Cuadrílogom, Alain Chartier

[Quadrilogue]. Obra prosa de Alain Chartier (1393-1430/49) propíamente titulada Las cuatro invectivas [Quadrilogue invectif]. El autor habla de un sueño en el que se le aparecieron cua­tro personajes que representan a la nación: el pueblo, el caballero (es decir, la nobleza feudal), el clero y Francia. Ésta se halla en tan deplorable estado que su miseria ins­pira a todos piedad. Mira ella con gran tris­teza la despoblación que la rodea: la corona se le cae, su manto está hecho jirones. Tres hijos podrían salvarla: el caballero, el cle­ro y el pueblo. Pero ella les reconviene: al primero porque quiere armas y conquistas; al segundo, porque no practica lo que pre­dica, mirando sólo a su bienestar, y al ter­cero, porque exige su propia libertad con­tra los dos primeros, pretendiendo abatir toda autoridad con grave daño común. El pueblo le contesta juiciosamente a pesar de hallarse turbado: es sufrido y rebelde, pero devoto a la causa de la Patria; es semejante a un asno que trabaja para los demás: «Ellos viven de mí, y yo muero por ellos».
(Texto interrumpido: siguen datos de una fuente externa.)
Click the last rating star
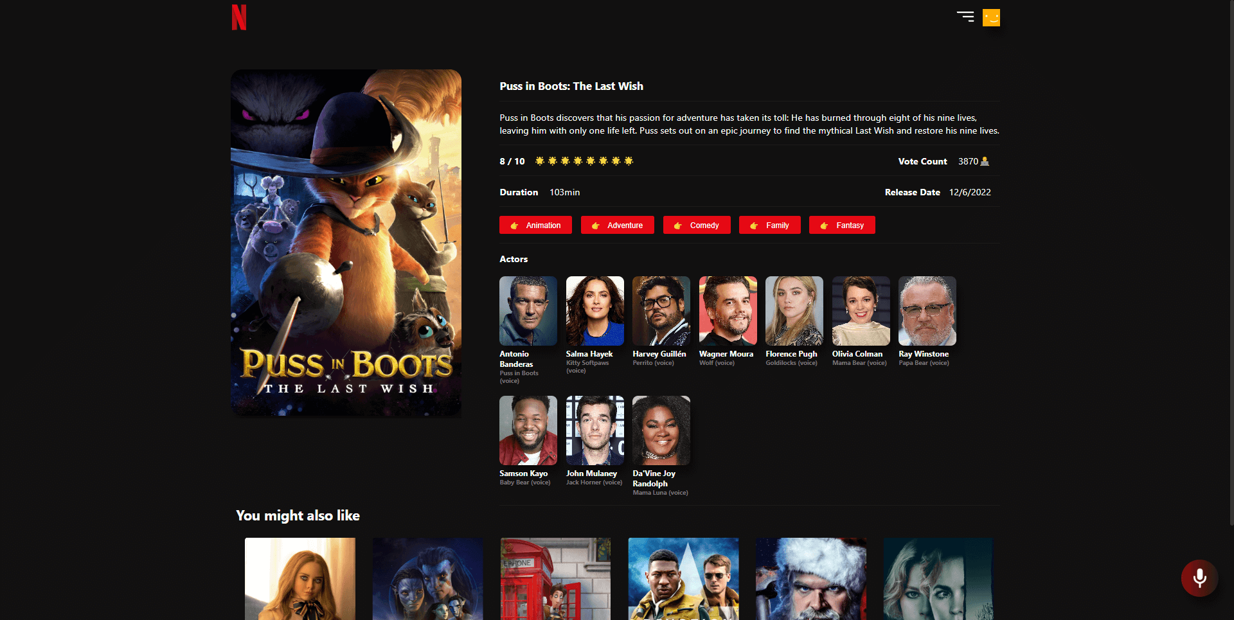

Sus rebeliones son justificadas por la tiranía, y él sólo pide justicia. Pero los adversarios se oponen violentamente a estas palabras del pueblo, particularmente el caballero, ensoberbecido por sus derechos seculares. Mientras se sigue discutiendo de­sabridamente, Francia incita a todos a la concordia para impedir el mal. También el escritor, con su palabra persuasiva, sien­te que aporta una notable contribución a la causa común. Con esta obra, robustamente escrita (en 1422) en una prosa inspirada en los modelos latinos, Alain Chartier revive íntimamente el drama de la patria y supera los límites del ejercicio retórico. El Cuadrílogo queda, por tanto, como un documento histórico ejemplar (piénsese en las vicisi­tudes de Francia, desde la batalla de Azincourt hasta la muerte de Juana de Arco), y, al mismo tiempo, atestigua la profunda renovación literaria que tendrá digno des­envolvimiento en los principios del Rena­cimiento.